**PROBLEMS AND TASKS**
1. From the tribute to Donagh O'Donoghue, quote the text from "Since learning the" to "laughter and happiness.".
2. According to the tribute to Donagh O'Donoghue, when did the O'Donoghue Centre for Drama, Theatre and Performance open?
3. Using the tribute to Donagh O'Donoghue, explain in one to three sentences why the writer walked past the two Drama students on the opening day.

### GIVEN PASSAGE

The death of Donagh O’Donoghue last month has been greeted with sadness across our university – but there have also been many expressions of admiration and gratitude for him too. His successes in business in Galway have rightly been celebrated, and his support for Druid Theatre and his contributions to our university have also been highlighted. Those are important legacies and they will reverberate for a long time to come.
But for those of us in Drama and Theatre Studies at the university, our primary link with Donagh is of course through the building that bears his family’s name: the O’Donoghue Centre for Drama, Theatre and Performance, which was built with Donagh’s philanthropic support, opening in April 2017.
Since learning the sad news of Donagh’s loss, I’ve been thinking a lot about the formal opening of that building, a day full of great memories. There was the speech by President Michael D. Higgins to open the building, and Donagh’s own speech in response. There were performances by students, exhibitions from local theatre-makers, many meetings of friends and families. I remember it as an occasion full of laughter and happiness.
But one of my strongest memories of that opening day happened very fleetingly. I’d taken a short-cut through one of the classrooms to get to the foyer, where the speeches were about to begin – and I had to walk past two Drama students, who were gazing from the classroom door towards the stage. One of them caught my eye. “Is that Donagh O’Donoghue,” he whispered, pointing to the platform where Donagh himself was seated. When I said that it was, both students nodded their heads in admiration.

######
### DATASET ENTRIES

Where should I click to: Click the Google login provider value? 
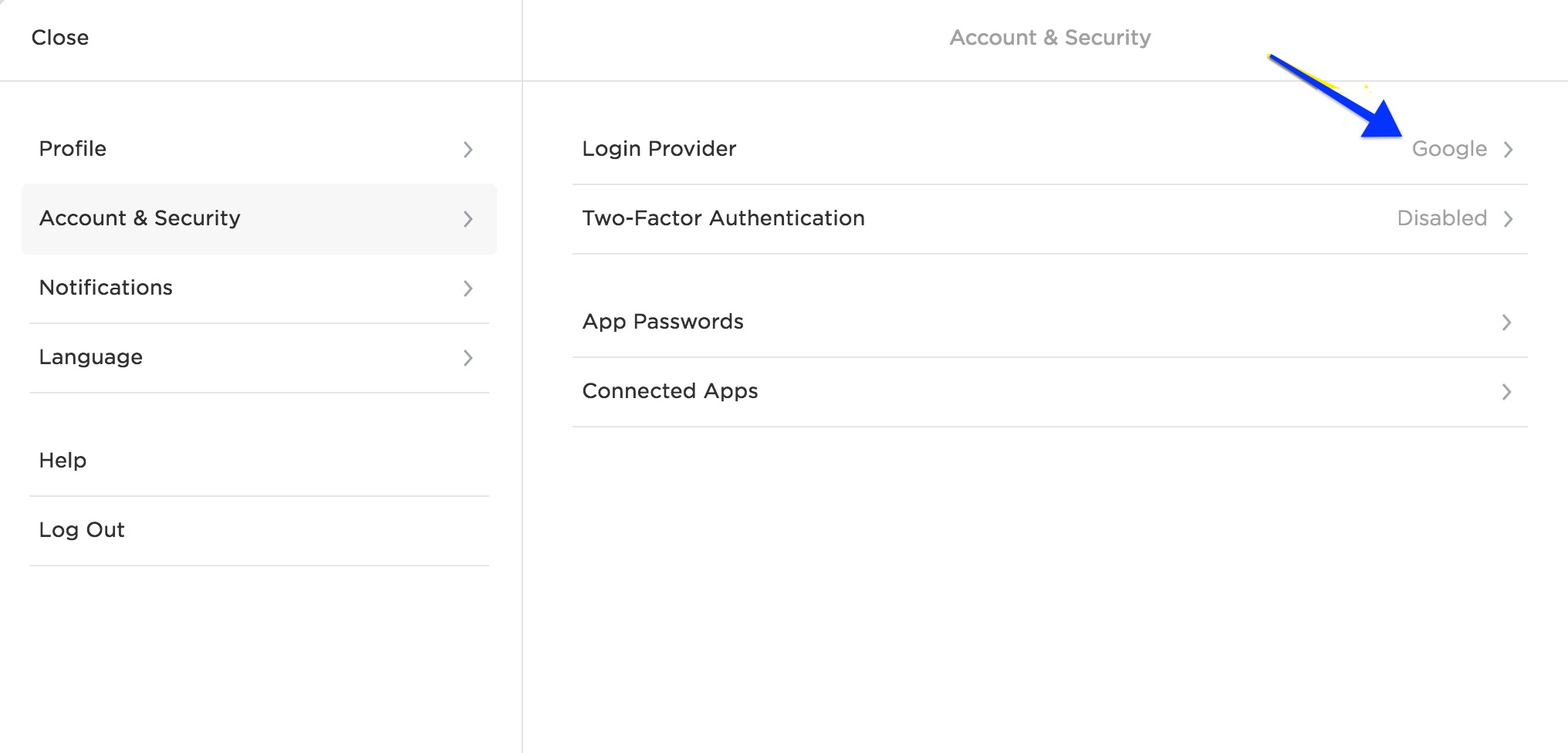pos(1451,149)

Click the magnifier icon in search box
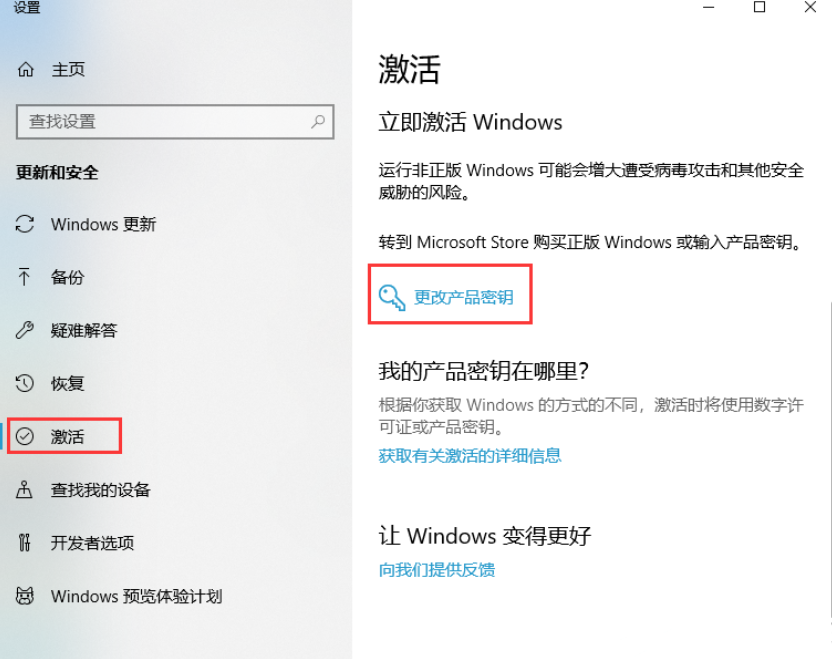(x=318, y=122)
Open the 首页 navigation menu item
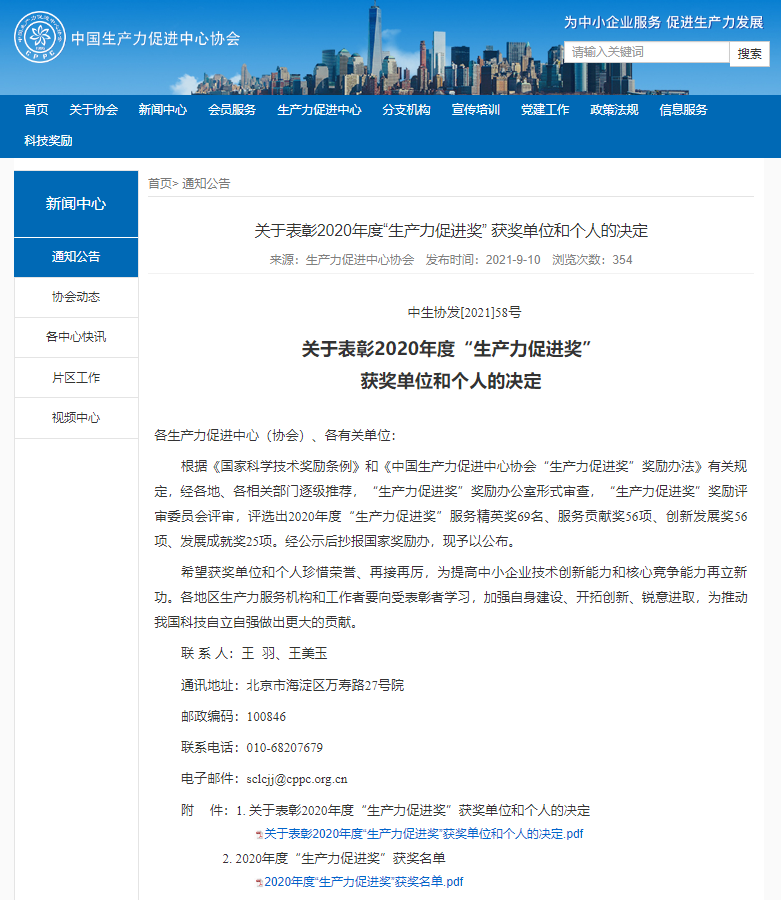 (x=36, y=110)
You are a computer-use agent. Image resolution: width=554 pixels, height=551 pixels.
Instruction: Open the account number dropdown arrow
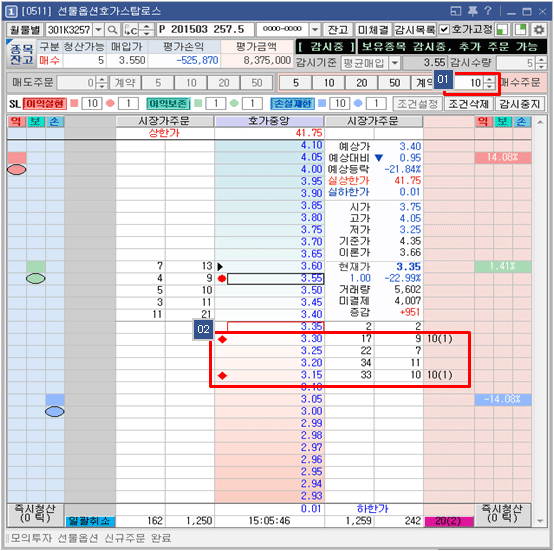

######

**EXPECTED OUTPUTS**
1.
Since learning the sad news of Donagh’s loss, I’ve been thinking a lot about the formal opening of that building, a day full of great memories. There was the speech by President Michael D. Higgins to open the building, and Donagh’s own speech in response. There were performances by students, exhibitions from local theatre-makers, many meetings of friends and families. I remember it as an occasion full of laughter and happiness.

2. It opened in April 2017.

3. The writer had taken a short-cut through one of the classrooms to reach the foyer, where the speeches were about to begin. That route led past the two students, who were gazing from the classroom door toward the stage.